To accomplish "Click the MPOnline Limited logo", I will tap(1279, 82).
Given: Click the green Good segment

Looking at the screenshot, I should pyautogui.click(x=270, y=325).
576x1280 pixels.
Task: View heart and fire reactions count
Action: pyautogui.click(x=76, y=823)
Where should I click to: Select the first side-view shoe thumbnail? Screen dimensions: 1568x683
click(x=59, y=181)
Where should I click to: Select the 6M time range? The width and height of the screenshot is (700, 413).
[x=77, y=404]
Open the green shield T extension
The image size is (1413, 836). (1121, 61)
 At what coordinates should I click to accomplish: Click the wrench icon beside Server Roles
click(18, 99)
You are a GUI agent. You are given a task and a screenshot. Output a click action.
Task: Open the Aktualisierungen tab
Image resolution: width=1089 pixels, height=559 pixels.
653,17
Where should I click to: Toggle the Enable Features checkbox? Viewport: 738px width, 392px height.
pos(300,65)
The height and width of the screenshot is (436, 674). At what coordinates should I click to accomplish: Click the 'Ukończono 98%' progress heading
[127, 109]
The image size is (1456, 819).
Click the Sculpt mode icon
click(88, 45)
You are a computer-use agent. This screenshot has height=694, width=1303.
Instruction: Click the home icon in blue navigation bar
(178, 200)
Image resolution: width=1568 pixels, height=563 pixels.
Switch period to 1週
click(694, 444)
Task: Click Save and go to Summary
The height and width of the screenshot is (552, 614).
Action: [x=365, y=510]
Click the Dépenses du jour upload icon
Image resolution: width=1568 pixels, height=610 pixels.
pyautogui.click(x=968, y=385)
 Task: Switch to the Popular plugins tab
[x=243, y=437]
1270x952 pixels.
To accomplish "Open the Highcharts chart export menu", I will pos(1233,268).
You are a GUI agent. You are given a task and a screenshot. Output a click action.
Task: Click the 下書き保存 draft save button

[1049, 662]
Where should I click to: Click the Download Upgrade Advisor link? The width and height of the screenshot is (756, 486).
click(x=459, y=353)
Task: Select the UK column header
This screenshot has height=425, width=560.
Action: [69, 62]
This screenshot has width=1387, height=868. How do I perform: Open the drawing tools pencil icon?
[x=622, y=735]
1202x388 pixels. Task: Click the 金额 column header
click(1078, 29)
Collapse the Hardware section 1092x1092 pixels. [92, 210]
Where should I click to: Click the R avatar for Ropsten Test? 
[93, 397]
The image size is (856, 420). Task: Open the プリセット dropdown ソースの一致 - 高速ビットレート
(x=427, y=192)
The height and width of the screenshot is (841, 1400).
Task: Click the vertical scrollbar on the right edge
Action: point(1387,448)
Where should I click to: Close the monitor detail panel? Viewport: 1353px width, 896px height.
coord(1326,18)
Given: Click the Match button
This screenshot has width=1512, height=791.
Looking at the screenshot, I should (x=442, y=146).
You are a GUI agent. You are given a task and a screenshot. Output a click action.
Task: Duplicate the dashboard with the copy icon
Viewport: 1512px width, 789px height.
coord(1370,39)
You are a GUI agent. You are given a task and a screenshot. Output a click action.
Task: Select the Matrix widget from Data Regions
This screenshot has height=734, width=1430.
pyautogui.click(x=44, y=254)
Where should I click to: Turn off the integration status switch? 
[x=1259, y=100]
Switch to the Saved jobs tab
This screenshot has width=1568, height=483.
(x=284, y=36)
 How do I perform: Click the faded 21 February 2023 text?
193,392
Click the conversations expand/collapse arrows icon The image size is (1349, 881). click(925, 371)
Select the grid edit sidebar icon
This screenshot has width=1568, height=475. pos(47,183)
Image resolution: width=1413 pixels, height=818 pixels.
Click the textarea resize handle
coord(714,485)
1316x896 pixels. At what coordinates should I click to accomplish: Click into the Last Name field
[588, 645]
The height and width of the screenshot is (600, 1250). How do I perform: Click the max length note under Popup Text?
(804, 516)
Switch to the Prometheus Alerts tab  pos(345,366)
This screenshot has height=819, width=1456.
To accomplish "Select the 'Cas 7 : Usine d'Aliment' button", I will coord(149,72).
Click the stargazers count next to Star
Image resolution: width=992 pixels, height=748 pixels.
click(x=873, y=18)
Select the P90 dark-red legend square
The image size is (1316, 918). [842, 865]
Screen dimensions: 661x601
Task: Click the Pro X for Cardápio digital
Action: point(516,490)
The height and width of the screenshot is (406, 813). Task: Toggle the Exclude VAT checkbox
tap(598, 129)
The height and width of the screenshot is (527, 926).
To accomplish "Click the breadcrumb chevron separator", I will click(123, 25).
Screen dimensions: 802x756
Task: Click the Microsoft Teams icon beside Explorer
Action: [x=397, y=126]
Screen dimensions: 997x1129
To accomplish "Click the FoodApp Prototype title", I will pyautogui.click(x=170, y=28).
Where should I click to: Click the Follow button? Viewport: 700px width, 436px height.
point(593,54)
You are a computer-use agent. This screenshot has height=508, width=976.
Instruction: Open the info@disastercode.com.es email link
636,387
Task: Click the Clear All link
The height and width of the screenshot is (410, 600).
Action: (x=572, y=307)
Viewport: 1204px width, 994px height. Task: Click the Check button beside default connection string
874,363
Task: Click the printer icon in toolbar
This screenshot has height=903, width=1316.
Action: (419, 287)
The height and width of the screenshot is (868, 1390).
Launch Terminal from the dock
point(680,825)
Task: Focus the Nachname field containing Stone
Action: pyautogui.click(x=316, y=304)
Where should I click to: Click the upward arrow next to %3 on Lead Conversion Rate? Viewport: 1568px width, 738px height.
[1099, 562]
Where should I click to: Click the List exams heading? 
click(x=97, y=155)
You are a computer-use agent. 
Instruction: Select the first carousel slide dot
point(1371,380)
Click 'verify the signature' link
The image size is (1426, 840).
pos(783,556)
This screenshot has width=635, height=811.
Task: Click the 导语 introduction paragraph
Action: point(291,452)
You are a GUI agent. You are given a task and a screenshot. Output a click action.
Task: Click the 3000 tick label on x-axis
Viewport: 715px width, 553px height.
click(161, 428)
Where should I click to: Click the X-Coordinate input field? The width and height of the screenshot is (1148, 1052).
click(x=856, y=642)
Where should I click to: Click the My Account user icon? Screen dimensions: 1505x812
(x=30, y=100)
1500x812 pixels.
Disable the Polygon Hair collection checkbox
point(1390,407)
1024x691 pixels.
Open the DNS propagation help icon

........

TASK DIRECTIONS: Put every line of the listing above into a Markdown table with the columns Row and Line. Number the rows in order and skip blank lines.

TASK RESPONSE:
| Row | Line |
|---|---|
| 1 | To accomplish "Click the MPOnline Limited logo", I will tap(1279, 82). |
| 2 | Given: Click the green Good segment |
| 3 | Looking at the screenshot, I should pyautogui.click(x=270, y=325). |
| 4 | 576x1280 pixels. |
| 5 | Task: View heart and fire reactions count |
| 6 | Action: pyautogui.click(x=76, y=823) |
| 7 | Where should I click to: Select the first side-view shoe thumbnail? Screen dimensions: 1568x683 |
| 8 | click(x=59, y=181) |
| 9 | Where should I click to: Select the 6M time range? The width and height of the screenshot is (700, 413). |
| 10 | [x=77, y=404] |
| 11 | Open the green shield T extension |
| 12 | The image size is (1413, 836). (1121, 61) |
| 13 |  At what coordinates should I click to accomplish: Click the wrench icon beside Server Roles |
| 14 | click(18, 99) |
| 15 | You are a GUI agent. You are given a task and a screenshot. Output a click action. |
| 16 | Task: Open the Aktualisierungen tab |
| 17 | Image resolution: width=1089 pixels, height=559 pixels. |
| 18 | 653,17 |
| 19 | Where should I click to: Toggle the Enable Features checkbox? Viewport: 738px width, 392px height. |
| 20 | pos(300,65) |
| 21 | The height and width of the screenshot is (436, 674). At what coordinates should I click to accomplish: Click the 'Ukończono 98%' progress heading |
| 22 | [127, 109] |
| 23 | The image size is (1456, 819). |
| 24 | Click the Sculpt mode icon |
| 25 | click(88, 45) |
| 26 | You are a computer-use agent. This screenshot has height=694, width=1303. |
| 27 | Instruction: Click the home icon in blue navigation bar |
| 28 | (178, 200) |
| 29 | Image resolution: width=1568 pixels, height=563 pixels. |
| 30 | Switch period to 1週 |
| 31 | click(694, 444) |
| 32 | Task: Click Save and go to Summary |
| 33 | The height and width of the screenshot is (552, 614). |
| 34 | Action: [x=365, y=510] |
| 35 | Click the Dépenses du jour upload icon |
| 36 | Image resolution: width=1568 pixels, height=610 pixels. |
| 37 | pyautogui.click(x=968, y=385) |
| 38 |  Task: Switch to the Popular plugins tab |
| 39 | [x=243, y=437] |
| 40 | 1270x952 pixels. |
| 41 | To accomplish "Open the Highcharts chart export menu", I will pos(1233,268). |
| 42 | You are a GUI agent. You are given a task and a screenshot. Output a click action. |
| 43 | Task: Click the 下書き保存 draft save button |
| 44 | [1049, 662] |
| 45 | Where should I click to: Click the Download Upgrade Advisor link? The width and height of the screenshot is (756, 486). |
| 46 | click(x=459, y=353) |
| 47 | Task: Select the UK column header |
| 48 | This screenshot has height=425, width=560. |
| 49 | Action: [69, 62] |
| 50 | This screenshot has width=1387, height=868. How do I perform: Open the drawing tools pencil icon? |
| 51 | [x=622, y=735] |
| 52 | 1202x388 pixels. Task: Click the 金额 column header |
| 53 | click(1078, 29) |
| 54 | Collapse the Hardware section 1092x1092 pixels. [92, 210] |
| 55 | Where should I click to: Click the R avatar for Ropsten Test?  |
| 56 | [93, 397] |
| 57 | The image size is (856, 420). Task: Open the プリセット dropdown ソースの一致 - 高速ビットレート |
| 58 | (x=427, y=192) |
| 59 | The height and width of the screenshot is (841, 1400). |
| 60 | Task: Click the vertical scrollbar on the right edge |
| 61 | Action: point(1387,448) |
| 62 | Where should I click to: Close the monitor detail panel? Viewport: 1353px width, 896px height. |
| 63 | coord(1326,18) |
| 64 | Given: Click the Match button |
| 65 | This screenshot has width=1512, height=791. |
| 66 | Looking at the screenshot, I should (x=442, y=146). |
| 67 | You are a GUI agent. You are given a task and a screenshot. Output a click action. |
| 68 | Task: Duplicate the dashboard with the copy icon |
| 69 | Viewport: 1512px width, 789px height. |
| 70 | coord(1370,39) |
| 71 | You are a GUI agent. You are given a task and a screenshot. Output a click action. |
| 72 | Task: Select the Matrix widget from Data Regions |
| 73 | This screenshot has height=734, width=1430. |
| 74 | pyautogui.click(x=44, y=254) |
| 75 | Where should I click to: Turn off the integration status switch?  |
| 76 | [x=1259, y=100] |
| 77 | Switch to the Saved jobs tab |
| 78 | This screenshot has width=1568, height=483. |
| 79 | (x=284, y=36) |
| 80 |  How do I perform: Click the faded 21 February 2023 text? |
| 81 | 193,392 |
| 82 | Click the conversations expand/collapse arrows icon The image size is (1349, 881). click(925, 371) |
| 83 | Select the grid edit sidebar icon |
| 84 | This screenshot has width=1568, height=475. pos(47,183) |
| 85 | Image resolution: width=1413 pixels, height=818 pixels. |
| 86 | Click the textarea resize handle |
| 87 | coord(714,485) |
| 88 | 1316x896 pixels. At what coordinates should I click to accomplish: Click into the Last Name field |
| 89 | [588, 645] |
| 90 | The height and width of the screenshot is (600, 1250). How do I perform: Click the max length note under Popup Text? |
| 91 | (804, 516) |
| 92 | Switch to the Prometheus Alerts tab  pos(345,366) |
| 93 | This screenshot has height=819, width=1456. |
| 94 | To accomplish "Select the 'Cas 7 : Usine d'Aliment' button", I will coord(149,72). |
| 95 | Click the stargazers count next to Star |
| 96 | Image resolution: width=992 pixels, height=748 pixels. |
| 97 | click(x=873, y=18) |
| 98 | Select the P90 dark-red legend square |
| 99 | The image size is (1316, 918). [842, 865] |
| 100 | Screen dimensions: 661x601 |
| 101 | Task: Click the Pro X for Cardápio digital |
| 102 | Action: point(516,490) |
| 103 | The height and width of the screenshot is (406, 813). Task: Toggle the Exclude VAT checkbox |
| 104 | tap(598, 129) |
| 105 | The height and width of the screenshot is (527, 926). |
| 106 | To accomplish "Click the breadcrumb chevron separator", I will click(123, 25). |
| 107 | Screen dimensions: 802x756 |
| 108 | Task: Click the Microsoft Teams icon beside Explorer |
| 109 | Action: [x=397, y=126] |
| 110 | Screen dimensions: 997x1129 |
| 111 | To accomplish "Click the FoodApp Prototype title", I will pyautogui.click(x=170, y=28). |
| 112 | Where should I click to: Click the Follow button? Viewport: 700px width, 436px height. |
| 113 | point(593,54) |
| 114 | You are a computer-use agent. This screenshot has height=508, width=976. |
| 115 | Instruction: Open the info@disastercode.com.es email link |
| 116 | 636,387 |
| 117 | Task: Click the Clear All link |
| 118 | The height and width of the screenshot is (410, 600). |
| 119 | Action: (x=572, y=307) |
| 120 | Viewport: 1204px width, 994px height. Task: Click the Check button beside default connection string |
| 121 | 874,363 |
| 122 | Task: Click the printer icon in toolbar |
| 123 | This screenshot has height=903, width=1316. |
| 124 | Action: (419, 287) |
| 125 | The height and width of the screenshot is (868, 1390). |
| 126 | Launch Terminal from the dock |
| 127 | point(680,825) |
| 128 | Task: Focus the Nachname field containing Stone |
| 129 | Action: pyautogui.click(x=316, y=304) |
| 130 | Where should I click to: Click the upward arrow next to %3 on Lead Conversion Rate? Viewport: 1568px width, 738px height. |
| 131 | [1099, 562] |
| 132 | Where should I click to: Click the List exams heading?  |
| 133 | click(x=97, y=155) |
| 134 | You are a computer-use agent.  |
| 135 | Instruction: Select the first carousel slide dot |
| 136 | point(1371,380) |
| 137 | Click 'verify the signature' link |
| 138 | The image size is (1426, 840). |
| 139 | pos(783,556) |
| 140 | This screenshot has width=635, height=811. |
| 141 | Task: Click the 导语 introduction paragraph |
| 142 | Action: point(291,452) |
| 143 | You are a GUI agent. You are given a task and a screenshot. Output a click action. |
| 144 | Task: Click the 3000 tick label on x-axis |
| 145 | Viewport: 715px width, 553px height. |
| 146 | click(161, 428) |
| 147 | Where should I click to: Click the X-Coordinate input field? The width and height of the screenshot is (1148, 1052). |
| 148 | click(x=856, y=642) |
| 149 | Where should I click to: Click the My Account user icon? Screen dimensions: 1505x812 |
| 150 | (x=30, y=100) |
| 151 | 1500x812 pixels. |
| 152 | Disable the Polygon Hair collection checkbox |
| 153 | point(1390,407) |
| 154 | 1024x691 pixels. |
| 155 | Open the DNS propagation help icon |